* start DATA TO USE *

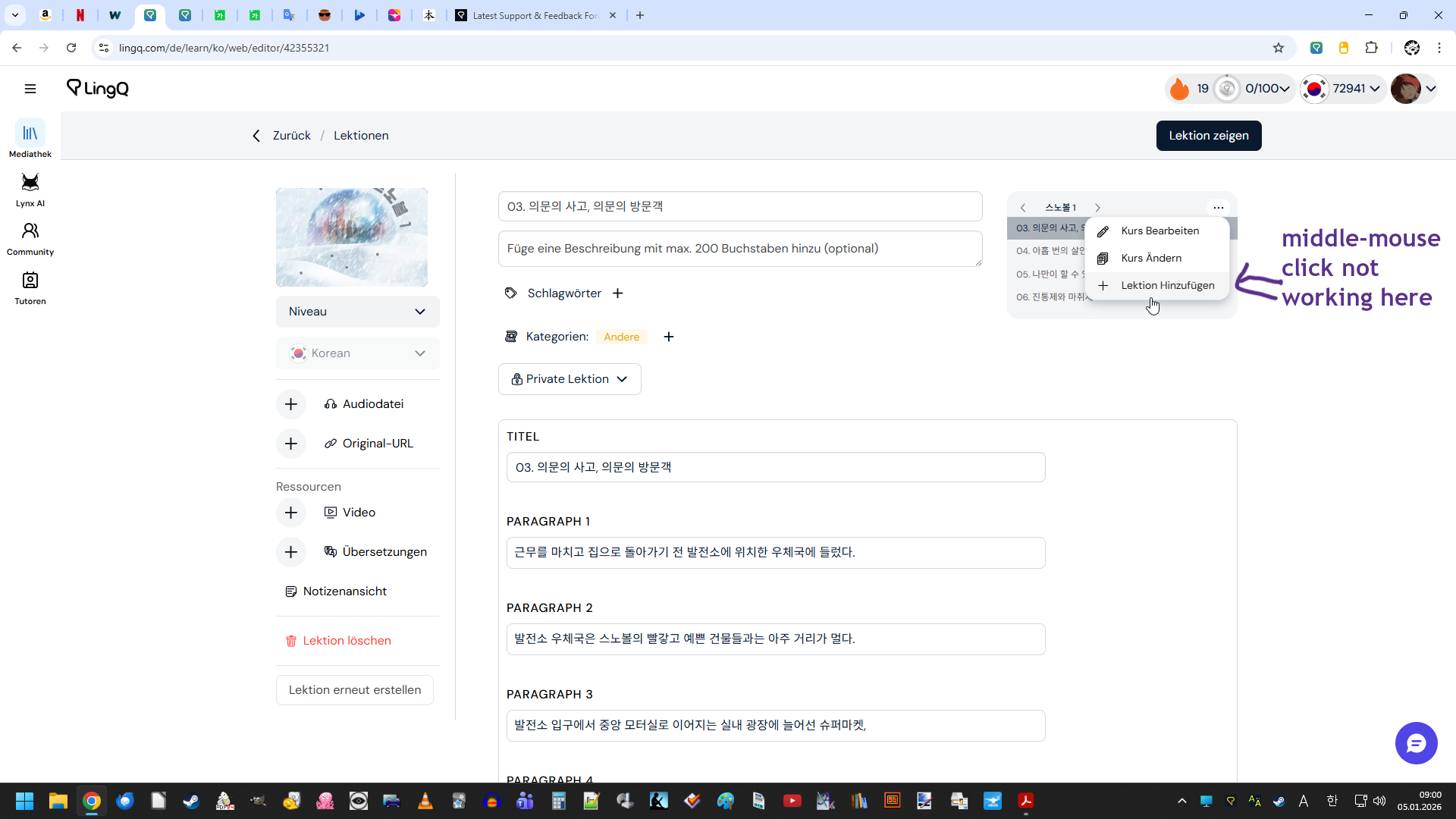Open the Community sidebar icon
Viewport: 1456px width, 819px height.
(30, 232)
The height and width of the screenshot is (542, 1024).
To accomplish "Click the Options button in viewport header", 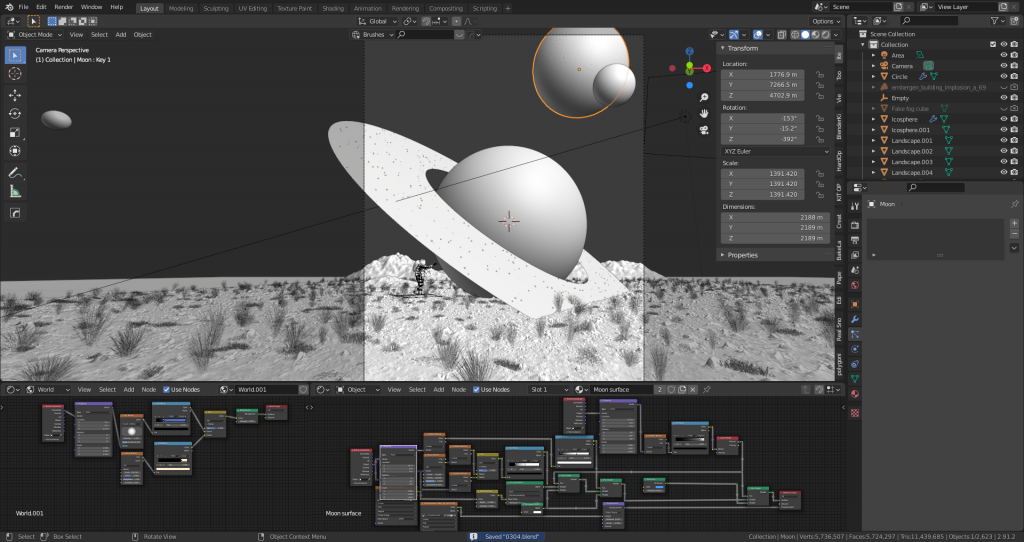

* end DATA TO USE *

## WHAT TO WORK ON:
Recast the records above as a Markdown table with columns "Row" and "Text": one row per line, numbered in order, with blank lines skipped. Leave the pictures out.

## RESPONSE:
| Row | Text |
|---|---|
| 1 | Open the Community sidebar icon |
| 2 | Viewport: 1456px width, 819px height. |
| 3 | (30, 232) |
| 4 | The height and width of the screenshot is (542, 1024). |
| 5 | To accomplish "Click the Options button in viewport header",  |